Des revendications féministes, d’hier à aujourd’hui...

« Quand on relit le manifeste Riot Grrrl publié en 1991 dans le zine Bikini Kill, c’est troublant, même malaisant, à quel point il est d’actualité », observe Manon Labry, autrice et docteure en civilisation nord-américaine.

Aux États-Unis

L’invalidation de l’arrêt Roe c. Wade par la Cour suprême américaine en 2022 en est, selon elle, une démonstration criante. En 1992, les manifestations de la part d’opposants se multiplient devant les cliniques d’avortement, ce qui force certains établissements à fermer, mettant en cause l’accès à l’interruption volontaire de grossesse. « Il y avait pas mal de marches à Washington et un peu partout au pays pour dénoncer ça, ce qui a alimenté le désir de lutter de ces musiciennes féministes, dont c’était une des revendications, explique-t-elle.

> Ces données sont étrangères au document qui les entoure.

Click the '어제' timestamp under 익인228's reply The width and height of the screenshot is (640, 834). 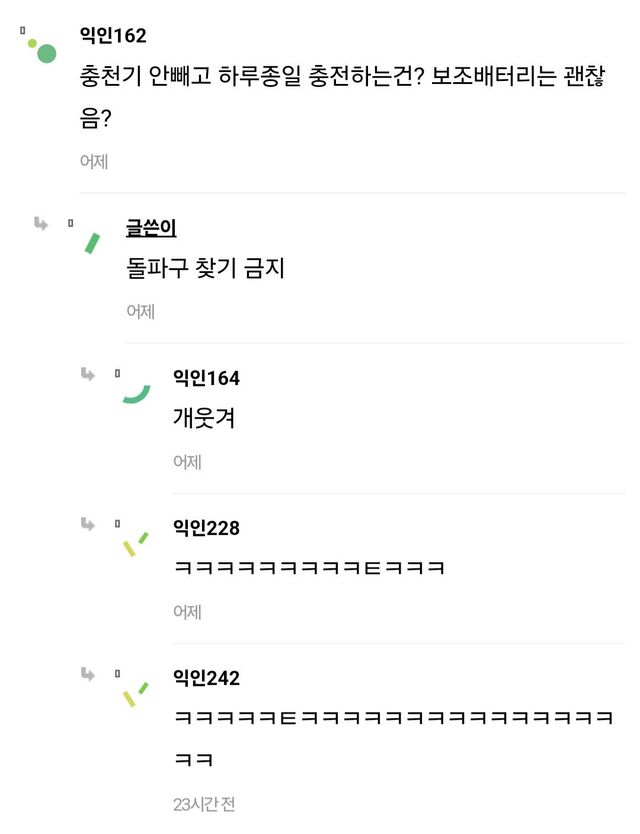pos(187,611)
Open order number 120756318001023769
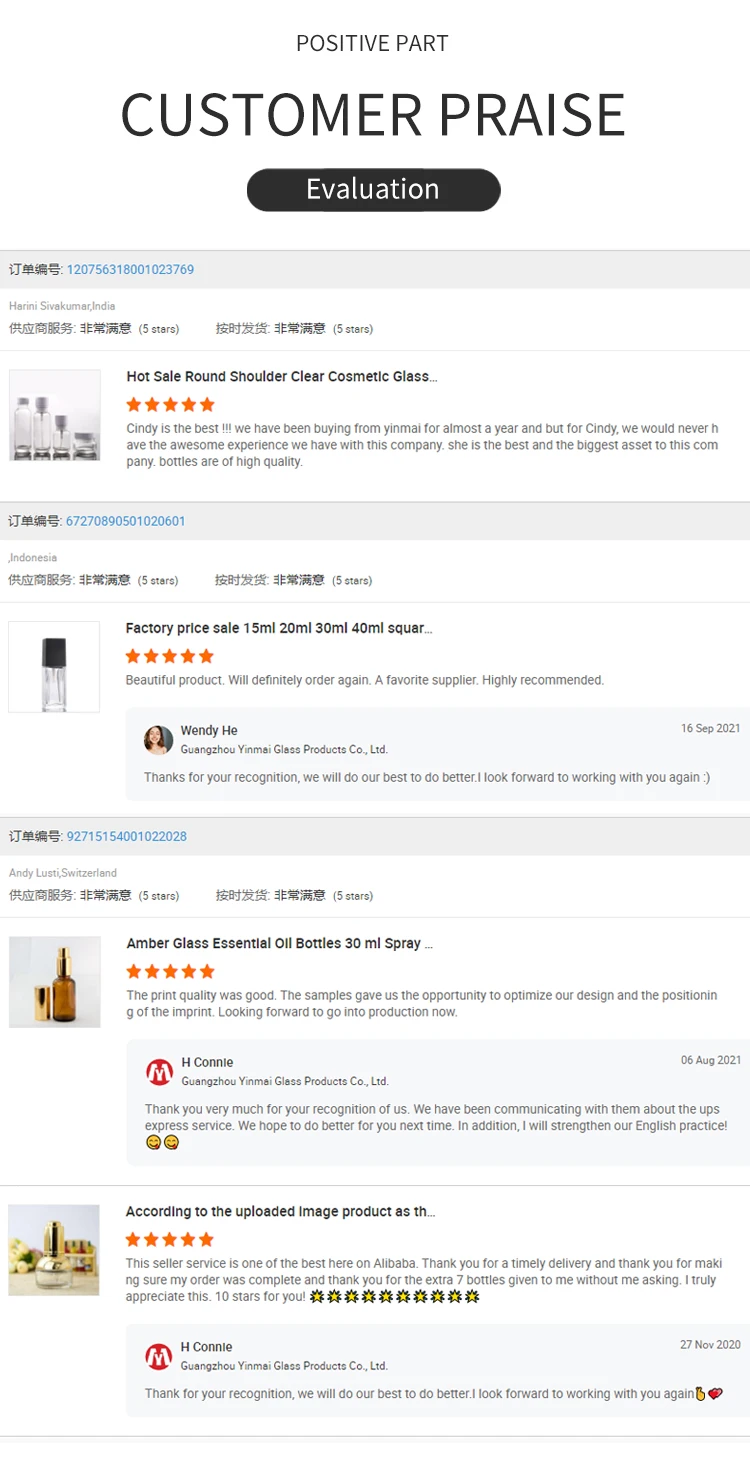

Les zines, la musique, c’étaient des véhicules pour témoigner de leurs expériences, qui intéressait peu les médias de masse. »

En Russie

En Russie, la leader des Pussy Riot, Nadia Tolokonnikova, se retrouve sur la liste des criminels les plus recherchés. Le collectif punk russe, dont le nom est dérivé du mouvement Riot Grrrl, est une des voix les plus importantes qui s’élève contre le président Vladimir Poutine. Un autre constat que les groupes féministes et contestataires ont encore un rôle politique à jouer.